## ESERCIZIO 1
Stabilisci se ciascuna delle seguenti affermazioni concorda con il brano sui tassi della Fed, rispondendo sì o no e citando alla lettera le parole del brano che lo decidono. (a) Gli analisti prevedono un aumento di mezzo punto percentuale sia a giugno sia a luglio. (b) L’inflazione dovrebbe scendere sotto l’obiettivo del 2% già quest’anno. (c) L’inflazione “core” di maggio dovrebbe aumentare rispetto al dato precedente.
## ESERCIZIO 2
Ripeti senza alcuna modifica il brano sui tassi della Fed, tutto quello che va dalle parole "Oggi si alzerà" giù fino alle parole "la sua linea.".

## TESTO DI PARTENZA
Insomma, come aveva preannunciato la Lagarde, l’era dei tassi negativi sembra definitivamente tramontata e per questo motivo i mercati sono in fibrillazione. La Fed ha già deciso un maxi rialzo dei tassi, di 75 punti base, a marzo scorso ma non è finita qui. Gli analisti si attendono un aumento di mezzo punto percentuale sia a giugno (la riunione è la prossima settimana, 14-15 giugno) che a luglio.
Un’ulteriore stretta sarà inevitabile, dal momento che si prevede che le pressioni sui prezzi continueranno a persistere, poiché le interruzioni della catena di approvvigionamento continuano a far lievitare i costi a livello globale. L’inflazione dovrebbe attestarsi in media al 7,4% quest’anno e rimanere al di sopra dell’obiettivo del 2% fissato dalla Fed almeno fino al 2024.
Oggi si alzerà il velo sull’inflazione a maggio, che dovrebbe essere stazionaria a maggio all’8,3% mentre quella ‘core’, al netto di energia e dei beni alimentari, dovrebbe rallentare dal 6,2% al 5,9%. Questo induce molti analisti a ritenere che verso la fine dell’anno, la Fed pur proseguendo in una stretta di politica monetaria, possa ammorbidire la sua linea.

(Voci di dati raccolte)

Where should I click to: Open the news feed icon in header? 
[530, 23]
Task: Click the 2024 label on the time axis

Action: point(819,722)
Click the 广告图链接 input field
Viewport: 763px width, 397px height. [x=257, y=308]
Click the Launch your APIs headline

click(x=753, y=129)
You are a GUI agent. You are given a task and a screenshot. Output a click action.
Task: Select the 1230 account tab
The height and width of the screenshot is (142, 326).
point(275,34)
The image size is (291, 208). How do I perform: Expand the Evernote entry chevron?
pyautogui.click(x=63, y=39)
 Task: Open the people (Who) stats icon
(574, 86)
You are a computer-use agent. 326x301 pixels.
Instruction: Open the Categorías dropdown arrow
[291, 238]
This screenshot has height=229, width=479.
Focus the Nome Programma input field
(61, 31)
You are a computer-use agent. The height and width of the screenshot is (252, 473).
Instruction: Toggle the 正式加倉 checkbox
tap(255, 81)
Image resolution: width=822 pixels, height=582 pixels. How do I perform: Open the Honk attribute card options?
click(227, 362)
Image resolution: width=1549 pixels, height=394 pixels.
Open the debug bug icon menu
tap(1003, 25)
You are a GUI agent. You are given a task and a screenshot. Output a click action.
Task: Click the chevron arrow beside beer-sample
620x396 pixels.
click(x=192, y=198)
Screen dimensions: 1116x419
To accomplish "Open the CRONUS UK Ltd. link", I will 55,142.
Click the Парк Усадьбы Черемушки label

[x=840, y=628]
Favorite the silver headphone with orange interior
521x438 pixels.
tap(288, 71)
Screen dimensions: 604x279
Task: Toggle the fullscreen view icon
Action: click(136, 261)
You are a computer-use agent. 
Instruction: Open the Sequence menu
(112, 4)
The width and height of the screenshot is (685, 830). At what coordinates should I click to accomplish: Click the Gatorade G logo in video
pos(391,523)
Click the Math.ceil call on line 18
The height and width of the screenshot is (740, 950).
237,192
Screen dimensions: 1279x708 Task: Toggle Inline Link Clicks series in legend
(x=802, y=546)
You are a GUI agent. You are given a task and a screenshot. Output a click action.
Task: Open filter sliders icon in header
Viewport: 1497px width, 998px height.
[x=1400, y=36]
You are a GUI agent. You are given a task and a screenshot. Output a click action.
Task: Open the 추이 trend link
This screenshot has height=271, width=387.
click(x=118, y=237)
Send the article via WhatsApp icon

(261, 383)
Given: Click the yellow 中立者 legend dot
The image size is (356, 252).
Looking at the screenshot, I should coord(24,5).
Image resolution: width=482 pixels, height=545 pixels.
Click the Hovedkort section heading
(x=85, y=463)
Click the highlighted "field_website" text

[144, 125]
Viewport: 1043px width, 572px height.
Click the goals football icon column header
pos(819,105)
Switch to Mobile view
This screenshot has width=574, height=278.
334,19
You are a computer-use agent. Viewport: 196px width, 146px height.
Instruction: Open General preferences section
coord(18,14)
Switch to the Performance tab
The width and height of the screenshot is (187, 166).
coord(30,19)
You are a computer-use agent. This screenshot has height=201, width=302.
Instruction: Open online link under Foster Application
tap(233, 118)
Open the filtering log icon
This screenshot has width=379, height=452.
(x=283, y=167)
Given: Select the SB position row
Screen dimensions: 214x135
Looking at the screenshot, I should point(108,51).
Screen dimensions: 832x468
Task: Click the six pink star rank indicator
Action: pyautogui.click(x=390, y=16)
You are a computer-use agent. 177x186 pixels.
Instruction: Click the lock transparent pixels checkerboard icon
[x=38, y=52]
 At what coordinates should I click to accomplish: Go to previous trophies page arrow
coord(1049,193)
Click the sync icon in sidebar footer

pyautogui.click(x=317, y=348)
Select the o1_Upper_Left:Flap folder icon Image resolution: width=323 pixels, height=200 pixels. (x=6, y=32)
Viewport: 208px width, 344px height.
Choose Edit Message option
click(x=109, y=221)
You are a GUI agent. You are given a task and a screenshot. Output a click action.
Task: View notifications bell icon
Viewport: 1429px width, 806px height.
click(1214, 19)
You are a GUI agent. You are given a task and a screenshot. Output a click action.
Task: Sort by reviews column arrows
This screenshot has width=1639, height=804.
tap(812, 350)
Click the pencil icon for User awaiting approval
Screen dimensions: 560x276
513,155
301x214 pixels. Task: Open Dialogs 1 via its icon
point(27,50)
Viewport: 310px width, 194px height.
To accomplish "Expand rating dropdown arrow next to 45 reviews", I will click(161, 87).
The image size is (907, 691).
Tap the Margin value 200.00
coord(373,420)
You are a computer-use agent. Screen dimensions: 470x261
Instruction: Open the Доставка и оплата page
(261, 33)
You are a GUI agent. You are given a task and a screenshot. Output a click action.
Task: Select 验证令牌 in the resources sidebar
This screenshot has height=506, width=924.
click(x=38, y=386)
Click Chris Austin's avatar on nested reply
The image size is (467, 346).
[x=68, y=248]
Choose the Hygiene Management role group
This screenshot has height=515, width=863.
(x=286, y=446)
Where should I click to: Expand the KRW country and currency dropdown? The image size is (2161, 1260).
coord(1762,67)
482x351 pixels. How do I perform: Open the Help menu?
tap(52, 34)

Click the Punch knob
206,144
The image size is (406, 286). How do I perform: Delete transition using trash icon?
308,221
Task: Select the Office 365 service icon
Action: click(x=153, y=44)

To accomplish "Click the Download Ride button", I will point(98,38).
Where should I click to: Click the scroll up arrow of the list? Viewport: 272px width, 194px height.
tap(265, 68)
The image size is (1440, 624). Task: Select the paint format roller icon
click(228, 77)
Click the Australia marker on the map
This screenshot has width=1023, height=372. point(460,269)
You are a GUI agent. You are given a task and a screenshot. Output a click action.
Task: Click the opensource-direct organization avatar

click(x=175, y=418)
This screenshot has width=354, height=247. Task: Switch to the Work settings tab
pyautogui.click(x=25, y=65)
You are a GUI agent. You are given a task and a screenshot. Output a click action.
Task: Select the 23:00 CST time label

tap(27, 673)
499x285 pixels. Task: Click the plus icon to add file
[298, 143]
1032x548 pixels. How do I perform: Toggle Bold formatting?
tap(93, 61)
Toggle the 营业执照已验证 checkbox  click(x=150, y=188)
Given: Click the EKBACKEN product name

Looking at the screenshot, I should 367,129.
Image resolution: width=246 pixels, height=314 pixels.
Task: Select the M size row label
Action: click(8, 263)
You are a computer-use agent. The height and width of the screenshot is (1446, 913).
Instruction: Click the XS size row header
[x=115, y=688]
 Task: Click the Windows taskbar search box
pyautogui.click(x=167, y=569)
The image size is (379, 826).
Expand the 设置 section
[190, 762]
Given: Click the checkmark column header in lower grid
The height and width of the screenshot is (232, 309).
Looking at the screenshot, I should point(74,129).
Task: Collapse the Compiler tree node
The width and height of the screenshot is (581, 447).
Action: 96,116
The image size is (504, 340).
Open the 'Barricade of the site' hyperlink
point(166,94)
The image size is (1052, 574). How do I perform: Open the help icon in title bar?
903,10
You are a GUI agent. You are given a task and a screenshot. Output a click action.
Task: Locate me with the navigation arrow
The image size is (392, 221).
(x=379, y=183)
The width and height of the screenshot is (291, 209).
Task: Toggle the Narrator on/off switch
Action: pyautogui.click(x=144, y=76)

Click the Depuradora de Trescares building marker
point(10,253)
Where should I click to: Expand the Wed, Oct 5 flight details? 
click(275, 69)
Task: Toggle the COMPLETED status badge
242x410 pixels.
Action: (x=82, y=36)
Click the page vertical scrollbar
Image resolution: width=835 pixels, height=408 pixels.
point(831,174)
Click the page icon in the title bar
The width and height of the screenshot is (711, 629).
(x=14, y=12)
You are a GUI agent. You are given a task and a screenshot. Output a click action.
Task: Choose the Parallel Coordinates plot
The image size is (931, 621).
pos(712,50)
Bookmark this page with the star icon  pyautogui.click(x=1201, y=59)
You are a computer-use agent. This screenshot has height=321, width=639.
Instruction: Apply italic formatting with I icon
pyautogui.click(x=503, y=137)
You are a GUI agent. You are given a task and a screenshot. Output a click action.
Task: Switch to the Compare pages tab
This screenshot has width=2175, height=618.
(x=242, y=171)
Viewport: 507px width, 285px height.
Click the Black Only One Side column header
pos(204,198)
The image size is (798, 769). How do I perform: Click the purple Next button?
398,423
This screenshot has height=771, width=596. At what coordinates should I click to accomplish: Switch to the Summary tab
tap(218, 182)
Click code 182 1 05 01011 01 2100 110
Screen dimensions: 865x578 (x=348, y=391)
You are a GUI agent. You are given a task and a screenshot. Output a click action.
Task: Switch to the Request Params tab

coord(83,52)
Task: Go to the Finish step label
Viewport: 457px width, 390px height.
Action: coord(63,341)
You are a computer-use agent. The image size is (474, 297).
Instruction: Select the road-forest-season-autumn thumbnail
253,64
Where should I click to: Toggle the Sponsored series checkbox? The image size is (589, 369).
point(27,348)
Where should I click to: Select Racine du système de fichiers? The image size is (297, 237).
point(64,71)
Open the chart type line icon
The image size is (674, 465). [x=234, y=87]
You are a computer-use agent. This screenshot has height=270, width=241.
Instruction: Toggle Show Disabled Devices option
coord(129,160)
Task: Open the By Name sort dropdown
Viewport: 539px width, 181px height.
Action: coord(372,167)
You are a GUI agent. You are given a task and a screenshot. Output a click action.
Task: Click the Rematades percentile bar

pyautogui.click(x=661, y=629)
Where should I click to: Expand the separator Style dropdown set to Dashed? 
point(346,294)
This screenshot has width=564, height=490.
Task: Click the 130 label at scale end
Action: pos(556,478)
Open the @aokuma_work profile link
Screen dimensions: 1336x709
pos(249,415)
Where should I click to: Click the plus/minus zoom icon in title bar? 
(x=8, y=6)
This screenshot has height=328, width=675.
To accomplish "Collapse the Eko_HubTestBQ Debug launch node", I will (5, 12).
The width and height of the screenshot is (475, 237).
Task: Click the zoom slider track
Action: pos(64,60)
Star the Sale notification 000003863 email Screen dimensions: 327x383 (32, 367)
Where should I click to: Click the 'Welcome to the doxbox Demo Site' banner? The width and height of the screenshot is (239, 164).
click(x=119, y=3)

## RISPOSTA AL COMPITO 1
(a) Sì: «Gli analisti si attendono un aumento di mezzo punto percentuale sia a giugno (la riunione è la prossima settimana, 14-15 giugno) che a luglio.»
(b) No: «rimanere al di sopra dell’obiettivo del 2% fissato dalla Fed almeno fino al 2024.»
(c) No: «dovrebbe rallentare dal 6,2% al 5,9%»

## RISPOSTA AL COMPITO 2
Oggi si alzerà il velo sull’inflazione a maggio, che dovrebbe essere stazionaria a maggio all’8,3% mentre quella ‘core’, al netto di energia e dei beni alimentari, dovrebbe rallentare dal 6,2% al 5,9%. Questo induce molti analisti a ritenere che verso la fine dell’anno, la Fed pur proseguendo in una stretta di politica monetaria, possa ammorbidire la sua linea.